Between the IAB’s OpenData initiative, the LiveRamp/AppNexus-led data consortium, and a few other long-simmering initiatives (think DigiTrust), now is a great time for anyone who’s been championing data transparency. Whether these efforts are bearing fruit—that is to say, if they’re actually translating to more utility in sharing and processing data, and whether publishers are noticing a difference yet—is another story. But it’s a great time for people who have longed for the data discussion to open up a bit.
Let’s start with the data problem here, and focus on the publisher’s perspective. There is a ton of data out in the world, and data sets are often not compatible with each other. On a micro level, fields and headers don’t always match up right.
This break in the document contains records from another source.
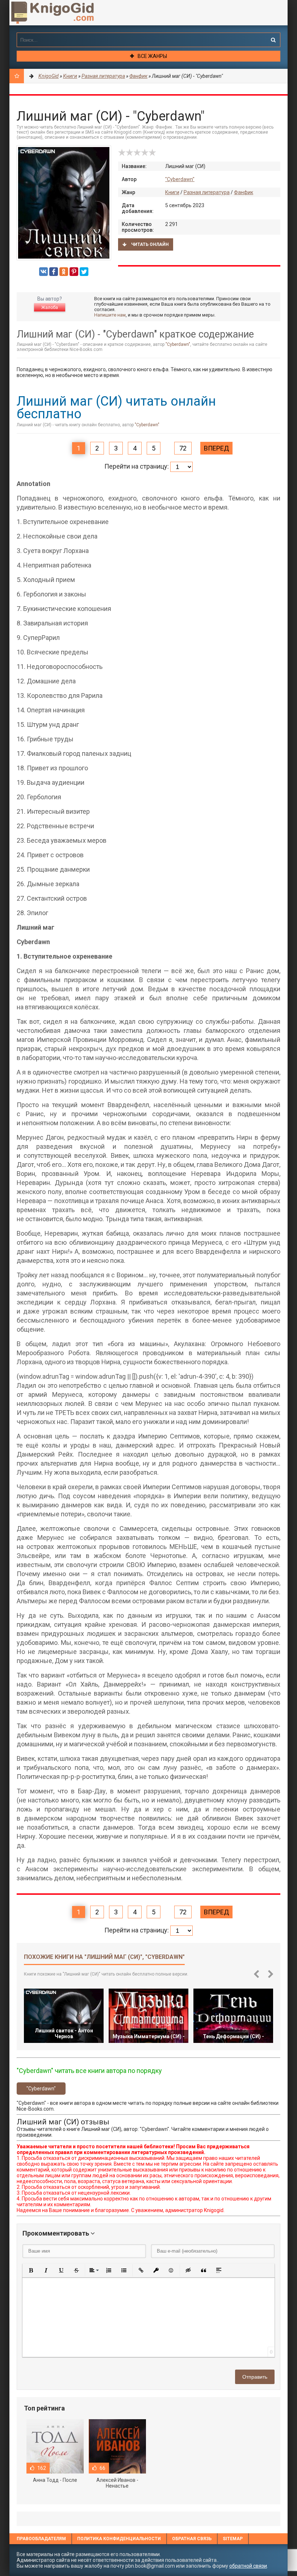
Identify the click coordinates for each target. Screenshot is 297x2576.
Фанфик (243, 192)
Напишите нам (110, 315)
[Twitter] (84, 271)
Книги (172, 192)
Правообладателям (41, 2538)
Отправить (254, 2377)
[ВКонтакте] (43, 271)
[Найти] (273, 39)
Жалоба (49, 307)
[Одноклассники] (63, 271)
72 (183, 448)
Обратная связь (192, 2538)
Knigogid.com (63, 12)
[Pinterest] (74, 271)
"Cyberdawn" (179, 179)
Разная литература (207, 192)
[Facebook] (53, 271)
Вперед (216, 448)
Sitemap (233, 2538)
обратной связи (248, 2566)
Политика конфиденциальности (119, 2538)
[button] (31, 2270)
On a macro level, mapping out user IDs from all of these disparate sources is wildly complicated. Google and Facebook have fewer problems. Each is already sitting on massive amounts of proprietary data, all orbiting around easy-enough-to-verify unique user IDs.
To keep Google and Facebook from running away with the entirety of the digital ad market, publishers and ad tech companies need to share data resources in some way, so buyers get the scale they demand. There ought to be publisher advantages here—first-party data is often richer and more useful than third-party data, which is available in droves and which yields deeply mixed results in targeting.
The LiveRamp/AppNexus consortium has been in the news lately—in large part because it used to be the LiveRamp/AppNexus/MediaMath consortium, and MediaMath just pulled out. (Index Exchange has stepped up to take a leading role in MediaMath’s stead.) The several ad tech companies in the consortium are aiming to combine their data sets and creating a common user identity asset, which is necessary for cross-device targeting. The downside is, there’s a notorious trust deficit among ad tech companies, and people around the industry are keeping an eye on the consortium to see whether it holds.
Indeed, in bowing out, MediaMath cited discomfort with the common identifier’s apparent dependence on LiveRamp’s cross-device linking methodology. While I was asking other digital media folks for their thoughts on these data developments, a few joked that a LiveRamp/AppNexus-led entity stood to become a duopoly of its own. (I’m not sure all of them were entirely joking.) So it’s interesting to think about MediaMath’s endgame in pulling out. Will the company be affected negatively in the long run? Do they have so much data scale on their own that they’ll come out in about the same place, with or without the consortium? These aren’t rhetorical questions.
The IAB Tech Lab’s OpenData initiative brings a very different, yet kind of related set of concerns and solutions to the table. It builds off of previous IAB-involved initiatives for standardized data nomenclature, which is such an important issue, I wish it looked better on a sandwich board. OpenData is certainly a snappier name.
While the data consortium is shooting for centralized user IDs, OpenData takes a step back and aims for an industry-wide, non-proprietary taxonomy. From a publisher’s perspective, what’s desirable here is to have a taxonomy that can work with Google’s, but isn’t reliant on Google’s. What’s also desirable is to come away with a clearer vision of campaign performance, to bring back to advertisers and communicate the real value the publisher delivers. Reporting discrepancies are an ongoing, time-consuming pain for publishers, and if there’s increased standardization across fields, reporting stands to become much less manual.
OpenData is part of the IAB Tech Lab’s OpenMedia package, the overall programmatic standard, which aims to allow for technical standards to be updated more quickly. OpenRTB 3.0 is also part of OpenMedia. We ought to expect more details about the initiative, and where it’s going, to emerge soon. (On Sept. 19, the Tech Lab just held an in-person-only seminar on OpenMedia at Criteo’s offices in Paris.) And we’ll see how adoption spreads. The IAB can only make suggestions, after all, not implement policy.
With the digital industry as fragmented as it is, someone needs to step up and push for industry-wide data standardization. Gotta fight the Duopoly, but also, it’s helpful to have some standardization so publishers can have a better time assessing campaign performance. And maybe more data standardization will empower publishers to put their first-party data to work for them—and for the marketers who value it so much—and finally move fearlessly into data licensing!
Maybe. It’s still a pipe dream for a lot of publishers. The number of publishers who are becoming data brokers, and succeeding at it, is still small. And fragmentation turns over a lot of control over data to third parties. When you have the audience modeling and targeting piece frequently happening at the DSP level, and the data science piece happening at the DMP level, you have these important pieces that are isolated from each other and don’t communicate as well as they should. And the number of publishers who are integrating directly with DSPs is extremely small.
All this fragmentation leads to publishers getting limited utility from their data. OpenData and the consortium are both trying to make the process more open, each in its own way, at different levels. But the publishers who are already doing the most advanced work with their own data are already a few steps out from where the initiatives are. It’ll be interesting to see when and if their advanced methods become commonplace among publishers, and whether increased standards are the tide that lifts all ships.